Some women are born with an uncanny knack to control men with their feminine wiles. Sharon Elizabeth Hall was one of them.
Not much is known about Sharon’s childhood, but at the age of sixteen she was already more shapely than other girls her age and understood men had trouble keeping their eyes above her neckline.
It was at the sweet age of 16, in the summer of 1956, that Sharon met James Arthur Kinne at a Mormon church social in Independence, Missouri. James was a 22 year college student home from Brigham-Young University for the summer. He’d noticed Sharon across the room, but couldn’t summons up the nerve to go talk with her. Sharon was no idiot, she knew she had a fish on the hook and seductively crossed the room to talk to the college boy.
Within the introductions James had told Sharon he was a college student in Provo, Utah, and Sharon immediately decided he would be her ticket out of Independence. She believed she was too pretty and too worldly to stay around Missouri. James could change all of that.
The church social was the beginning of a passionate summer affair. Sharon was no stranger to sex and happily introduced James to the pleasures of the flesh; although she kept it to herself that she was so experienced.
When summer was over, James headed back to the classrooms; leaving Sharon with promises to write and visit any time he was back home. Sharon was angry. How could he bed her over and over and then just leave?
Nobody left Sharon Hall. Nobody.
Utah or Bust!
James hadn’t been back in school long when he received a letter from Sharon that made his heart stop. According to Sharon, she was a couple of months pregnant. In 1956, especially being Mormon, such a situation meant a sure marriage and James returned home to Independence to do just that.
Although James had his doubts, about the pregnancy and Sharon as a wife, on October 18, 1956, they exchanged vows in a hasty ceremony held at the elder Kinnes’ home on Walnut Street. A few days later, the new Mr. and Mrs. Kinnes set out for Provo, Utah, where James planned to carry on with his education.
Finances were tight, so they shared a one-bedroom apartment with a friend of James’. It was cramped, and Sharon complained constantly. If she wasn’t harping on the limited spacing, she was nagging at James, who was always studying or participating in religious activities, never had time to spend with her.
It was all to much. James couldn’t concentrate. Sharon was unhappy. By December 1956, the newlyweds had returned to Independence, Missouri.
Haggard and Kattie Kinne welcomed their son and new daughter-in-law home with open arms and even offered them the small bungalow next door that they’d previously used as a rental. James was relieved at the gesture, it would help the couple’s finances tremendously, but Sharon despised living next door to her in-laws.

====

* _EXERCISE PROMPT_
Carry the story of Sharon Hall and James Kinne forward from its last sentence. The lines after this come from a different source.

* _STORED DATA_
====

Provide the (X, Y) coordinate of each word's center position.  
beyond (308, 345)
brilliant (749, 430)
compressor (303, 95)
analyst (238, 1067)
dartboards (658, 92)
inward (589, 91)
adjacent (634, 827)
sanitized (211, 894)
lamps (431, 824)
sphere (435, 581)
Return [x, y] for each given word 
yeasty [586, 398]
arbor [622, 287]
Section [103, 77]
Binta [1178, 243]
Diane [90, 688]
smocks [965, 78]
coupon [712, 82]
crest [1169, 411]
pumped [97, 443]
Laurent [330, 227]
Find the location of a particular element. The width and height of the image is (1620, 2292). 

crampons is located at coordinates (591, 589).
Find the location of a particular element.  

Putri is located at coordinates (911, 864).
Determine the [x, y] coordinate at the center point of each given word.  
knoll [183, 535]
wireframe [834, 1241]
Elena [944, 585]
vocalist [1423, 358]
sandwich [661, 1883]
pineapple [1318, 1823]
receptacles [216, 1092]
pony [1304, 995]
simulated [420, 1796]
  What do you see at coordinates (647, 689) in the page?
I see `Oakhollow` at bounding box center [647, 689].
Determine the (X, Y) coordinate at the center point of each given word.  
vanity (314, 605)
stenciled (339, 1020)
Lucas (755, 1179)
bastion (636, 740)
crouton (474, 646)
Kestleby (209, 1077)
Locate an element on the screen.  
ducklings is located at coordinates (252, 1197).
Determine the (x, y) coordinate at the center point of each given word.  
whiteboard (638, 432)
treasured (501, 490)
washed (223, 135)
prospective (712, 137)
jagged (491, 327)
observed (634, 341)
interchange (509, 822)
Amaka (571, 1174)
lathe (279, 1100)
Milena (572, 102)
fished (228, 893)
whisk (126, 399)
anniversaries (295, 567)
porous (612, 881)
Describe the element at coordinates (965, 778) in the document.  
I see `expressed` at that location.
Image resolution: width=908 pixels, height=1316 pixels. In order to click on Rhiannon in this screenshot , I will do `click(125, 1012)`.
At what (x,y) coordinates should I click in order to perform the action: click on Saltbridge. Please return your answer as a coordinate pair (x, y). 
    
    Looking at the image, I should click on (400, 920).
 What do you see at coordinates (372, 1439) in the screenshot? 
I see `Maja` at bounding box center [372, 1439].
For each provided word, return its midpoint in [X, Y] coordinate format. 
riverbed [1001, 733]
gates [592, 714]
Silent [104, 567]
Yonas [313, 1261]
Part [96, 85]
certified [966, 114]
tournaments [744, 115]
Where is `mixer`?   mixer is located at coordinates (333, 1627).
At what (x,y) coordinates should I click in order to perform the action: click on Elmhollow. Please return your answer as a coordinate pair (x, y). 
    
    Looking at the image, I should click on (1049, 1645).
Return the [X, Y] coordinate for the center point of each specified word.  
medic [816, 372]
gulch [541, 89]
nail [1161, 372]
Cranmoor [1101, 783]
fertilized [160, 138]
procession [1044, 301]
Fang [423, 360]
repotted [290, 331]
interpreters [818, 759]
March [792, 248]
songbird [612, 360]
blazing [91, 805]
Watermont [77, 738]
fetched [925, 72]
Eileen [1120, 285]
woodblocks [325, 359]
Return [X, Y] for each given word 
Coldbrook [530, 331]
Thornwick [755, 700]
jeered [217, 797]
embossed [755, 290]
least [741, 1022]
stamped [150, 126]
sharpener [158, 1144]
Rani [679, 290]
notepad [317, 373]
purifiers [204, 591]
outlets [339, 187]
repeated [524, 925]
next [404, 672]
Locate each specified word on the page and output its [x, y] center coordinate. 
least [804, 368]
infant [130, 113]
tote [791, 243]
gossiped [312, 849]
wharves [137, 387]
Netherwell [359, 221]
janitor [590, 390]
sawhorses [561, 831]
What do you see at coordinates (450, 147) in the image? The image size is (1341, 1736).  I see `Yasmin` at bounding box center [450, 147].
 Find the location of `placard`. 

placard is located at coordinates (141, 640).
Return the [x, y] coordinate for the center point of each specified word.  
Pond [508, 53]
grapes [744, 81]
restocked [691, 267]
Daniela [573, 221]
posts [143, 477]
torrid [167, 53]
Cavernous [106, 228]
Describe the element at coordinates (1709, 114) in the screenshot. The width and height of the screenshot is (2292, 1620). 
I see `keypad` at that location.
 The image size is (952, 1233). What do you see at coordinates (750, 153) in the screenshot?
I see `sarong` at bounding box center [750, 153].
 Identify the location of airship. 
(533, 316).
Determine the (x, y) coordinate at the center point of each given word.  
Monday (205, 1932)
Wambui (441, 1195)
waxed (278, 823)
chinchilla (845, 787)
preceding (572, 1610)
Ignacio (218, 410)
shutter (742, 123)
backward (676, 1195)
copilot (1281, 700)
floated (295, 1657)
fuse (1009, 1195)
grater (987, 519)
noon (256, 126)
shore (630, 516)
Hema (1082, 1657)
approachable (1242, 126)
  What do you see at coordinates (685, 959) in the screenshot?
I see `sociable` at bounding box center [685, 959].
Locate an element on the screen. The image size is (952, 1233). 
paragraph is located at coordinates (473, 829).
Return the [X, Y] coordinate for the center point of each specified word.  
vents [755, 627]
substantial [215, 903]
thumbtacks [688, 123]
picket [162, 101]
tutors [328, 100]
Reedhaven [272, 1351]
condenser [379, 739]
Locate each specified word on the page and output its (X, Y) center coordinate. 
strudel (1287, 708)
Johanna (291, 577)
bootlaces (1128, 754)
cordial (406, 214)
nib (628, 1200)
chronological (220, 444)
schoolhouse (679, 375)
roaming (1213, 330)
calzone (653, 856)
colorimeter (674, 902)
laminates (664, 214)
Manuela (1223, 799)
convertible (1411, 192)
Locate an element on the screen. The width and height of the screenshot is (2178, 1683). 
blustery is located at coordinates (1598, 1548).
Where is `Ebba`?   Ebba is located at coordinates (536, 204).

====

* _TASK RESULT_
Sharon’s own mother, Doris Hall, was an alcoholic who frequently visited her daughter’s home. During these visits, Sharon seemed to go on nonstop about James’ shortcomings as a husband, lack of creativity with sex, and his parents. Of course Doris placated her daughter with the appropriate uh-huhs and I-knows because she enjoyed the money Sharon spent on her – and it was her daughter after all.
Haggard, who had never been fond of his daughter-in-law to begin with, could have cared less that Sharon was talking trash about him; truth was, he didn’t have a lot of kind words about her either. But for the sake of his son and his wife, who still believed in happily-ever-after, he kept things to himself.
Lie After Lie After Lie
The pregnancy charade had went on long enough. One evening when James returned home from work, he found a crying, disheveled Sharon waiting for him. She’d try to call him at work, she said, but had been unable to get him to the phone to tell him she had miscarried their baby. James was brokenhearted. Sharon pretended to be.
Always one to look for the brighter side of life, James pulled himself up by his boot strings and viewed the pregnancy loss as a chance to have the church wedding he’d always believed in and an opportunity to return to his studies. But before he could make those dreams happen, Sharon announced she was pregnant again. This time she was telling the truth, and their daughter Danna Kinne was born in 1957.
Sharon clearly adored her daughter, spending very little time away from her but she hesitantly agreed to leave Danna with her in-laws while she and James traveled to Utah to get married properly in the Mormon Tabernacle in Provo. After all, Sharon could contain herself as she pictured a beautiful ceremony and when she saw the grandiosity of the Temple, she felt she was falling in love with James all over again. At least until the ceremony happened, then she was nothing but angry.
Somewhat hurried and with few people in attendance, only tourists and such that had wondered in at the right time, it was not the wedding of Sharon’s dreams and James paid for it with constant insults and angry shouts from Sharon as they spend their “honeymoon” night at the apartment of a friend. James was finally able to stop the bickering when he promised to take Sharon to Las Vegas on the return trip to Independence. And he did, although Sharon only saw the lights of Sin City as the Kinnes’ truck flew past, headed for Missouri.
Back home, no doubt realize his dreams of a college education were over, James worked hard to provide for his family and give them the better things in life. In 1959, they moved into their newly built dream home in the Elswood Meadows subdivision. By this time, they were a family of four as Sharon had given birth to a second child: Troy Kinne.
Life seemed to be going well, at least to someone on the outside. Truth of the matter was, while James slaved away on second shift, Sharon was hooking up with an old high school boyfriend: John Boldizs. Where James a man in the traditional sense, John was willing to let Sharon be in charge. As long she got what she wanted, John was getting what he wanted. And, for Sharon, what John didn’t know wouldn’t hurt him; that is, he wasn’t the only affair she was carrying on at the time. Any man who attracted her attention didn’t have to work to hard for a roll in the hay.
James was suspicious of wife’s faithfulness, especially after neighbors told him the strange cars that were parked in the drive only during times he wasn’t home. Add to the incredible amount of debt Sharon had accumulated in his name, James felt there was soon to be no other option and consulted a local divorce attorney.
James talked to his parents about his marital difficulties, but they convinced James to go home and try to work things out with Sharon. At least for the sake of the children. It is a decision they would come to regret.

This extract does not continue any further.